● SUPPLIED PASSAGE:

★ ★ ★

Yosef Maiman's biggest customer, Idan Ofer, is about to defect to Yitzhak Tshuva. Israel Corporation (TASE: ILCO) has resumed negotiations with the Tamar partners - Tshuva-controlled Delek Group Ltd. (TASE: DLEKG), Noble Energy Inc. (NYSE: NBL), Isramco Ltd. (Nasdaq: ISRL; TASE: ISRA.L), and Alon Natural Gas Exploration Ltd. (TASE: ALGS) - to buy 1.5-2 billion cubic meters of natural gas a year. If a deal is struck, it will mean a $4 billion deal for the Tamar partners.
A deal would mean that the Tamar partners will have won back Israel Corp., after losing it to East Mediterranean Gas Company (EMG), in which Yosef Maiman owns 20.6% stake through Ampal-American Israel Corporation (Nasdaq: AMPL; TASE:AMPL) and his private company Merhav Group.
A deal also means that Israel Corp. will join private power producers Edeltech Ltd., which has already signed a contract with the Tamar partners, and Dorad Energy Ltd., which is in talks on a contract. All three companies previously signed gas supply contracts with EMG, which had $15 billion worth of contracts at its peak.
So far as is known, EMG is not in breach of its contract with Israel Corp., which could cause difficulties for Israel Corp. to terminate the contract without drawing a sharp reaction from EMG. For this reason, Israel Corp. may present a deal with the Tamar partners as a supplemental supply agreement or as a back-up deal.
The Israel Corp.-EMG contract
In December 2010, Israel Corp. subsidiaries signed a series of gas supply contracts with EMG, after a lengthy bidding battle against Tamar for the prestigious deal. Israel Corp. said that it preferred EMG because the Tamar partners would not commit to price terms or timetables because of the Sheshinski Committee, which submitted its recommendations two weeks after the deal with EMG was signed. At the time, the Tamar partners blamed Minister of Finance Yuval Steinitz for dooming Tamar.

★ ★ ★

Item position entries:
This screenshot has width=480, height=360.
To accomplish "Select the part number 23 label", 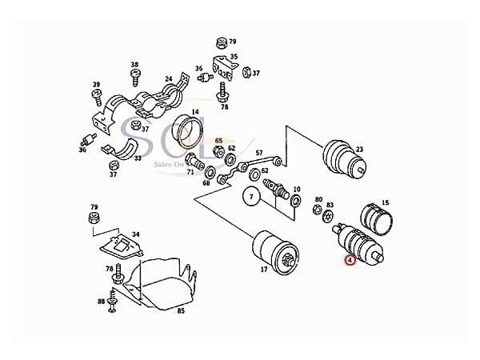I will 359,150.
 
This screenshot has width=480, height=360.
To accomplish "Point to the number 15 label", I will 385,203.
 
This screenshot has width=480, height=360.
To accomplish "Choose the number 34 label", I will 135,234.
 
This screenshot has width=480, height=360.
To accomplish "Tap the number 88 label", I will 102,301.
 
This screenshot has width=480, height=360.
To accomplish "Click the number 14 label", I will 194,111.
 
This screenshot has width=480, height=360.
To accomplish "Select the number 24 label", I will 169,79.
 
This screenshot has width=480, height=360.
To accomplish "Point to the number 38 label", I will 134,64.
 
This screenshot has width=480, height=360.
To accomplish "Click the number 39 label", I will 96,85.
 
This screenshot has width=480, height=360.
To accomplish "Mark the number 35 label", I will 234,57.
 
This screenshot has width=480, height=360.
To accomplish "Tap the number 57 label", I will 259,152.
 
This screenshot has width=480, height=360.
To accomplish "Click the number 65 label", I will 218,141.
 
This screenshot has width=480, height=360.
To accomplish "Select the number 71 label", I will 190,172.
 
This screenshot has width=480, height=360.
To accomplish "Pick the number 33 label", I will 137,158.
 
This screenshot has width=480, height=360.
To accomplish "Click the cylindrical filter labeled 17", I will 275,249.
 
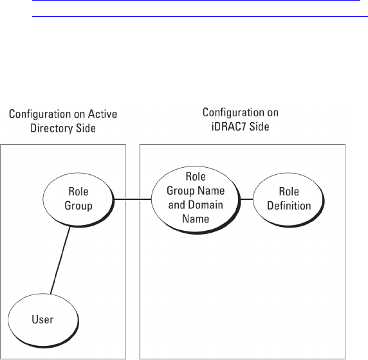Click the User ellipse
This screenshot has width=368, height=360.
tap(43, 320)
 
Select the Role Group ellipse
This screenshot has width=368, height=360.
tap(78, 200)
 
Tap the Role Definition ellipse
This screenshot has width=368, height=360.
tap(289, 200)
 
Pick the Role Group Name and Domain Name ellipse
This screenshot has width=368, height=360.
tap(196, 200)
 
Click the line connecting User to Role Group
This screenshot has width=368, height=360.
tap(60, 260)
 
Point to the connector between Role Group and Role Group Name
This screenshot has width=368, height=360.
tap(133, 199)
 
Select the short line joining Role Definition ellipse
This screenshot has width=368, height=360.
tap(247, 199)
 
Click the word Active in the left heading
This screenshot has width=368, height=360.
tap(102, 114)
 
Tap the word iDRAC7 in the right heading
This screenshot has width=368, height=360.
tap(229, 127)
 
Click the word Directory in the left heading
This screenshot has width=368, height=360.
tap(48, 129)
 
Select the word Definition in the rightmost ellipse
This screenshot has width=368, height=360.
tap(289, 206)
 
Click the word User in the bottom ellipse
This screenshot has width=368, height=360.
tap(42, 320)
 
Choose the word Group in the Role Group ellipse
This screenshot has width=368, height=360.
tap(78, 206)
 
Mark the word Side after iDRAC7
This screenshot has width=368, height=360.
tap(259, 127)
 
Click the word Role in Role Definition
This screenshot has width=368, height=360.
tap(289, 192)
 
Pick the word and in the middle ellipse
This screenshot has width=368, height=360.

★ ★ ★

● WHAT THIS EXERCISE ASKS:
**1)** Decide whether each statement below agrees with the natural gas article. For each, answer yes or no and quote the words of the article that settle it. (a) Israel Corp. signed its gas supply contracts with EMG in December 2010. (b) Dorad Energy Ltd. has already signed a contract with the Tamar partners. (c) The Sheshinski Committee submitted its recommendations before the deal with EMG was signed.
**2)** Extend the natural gas article past its final sentence.

● TASK RESPONSES:
**1)**
(a) Yes: "In December 2010, Israel Corp. subsidiaries signed a series of gas supply contracts with EMG"
(b) No: "Dorad Energy Ltd., which is in talks on a contract"
(c) No: "which submitted its recommendations two weeks after the deal with EMG was signed"

**2)**
The Israel Corp.-EMG contract included an option to increase gas deliveries to 2.9 billion cubic meters for the Mishor Rotem power station, which is under construction by Israel Corp. subsidiary OPC Ltd., and an option for another subsidiary Israel Chemicals Ltd. (TASE: ICL). When the contract was signed, Israel Corp. said that it would buy only 50-60% of its projected gas needs, leaving an opening for the Tamar partners to reach a deal by March 2011.
At the time, Israel Corp. CEO Nir Gilad said, "We conducted negotiations with two parties, and at a certain stage the Israeli supplier was unable to commit to the timetable necessary for our activity and to the deadline for signing the agreement itself. We have introduced positive discrimination in favor of Israeli gas by splitting the quantity, but that too has a time limit."
However, shortly after the EMG contract was signed, in February 2011, the regime of Egyptian President Hosni Mubarak collapsed, and with it the supply of Egyptian gas to Israel. Israel Corp. was forced to withdraw its ultimatum to the Tamar partners to exercise the option to supply gas. Nonetheless, the negotiations with the Tamar partners were broken off after Gilad made accusations against Tamar.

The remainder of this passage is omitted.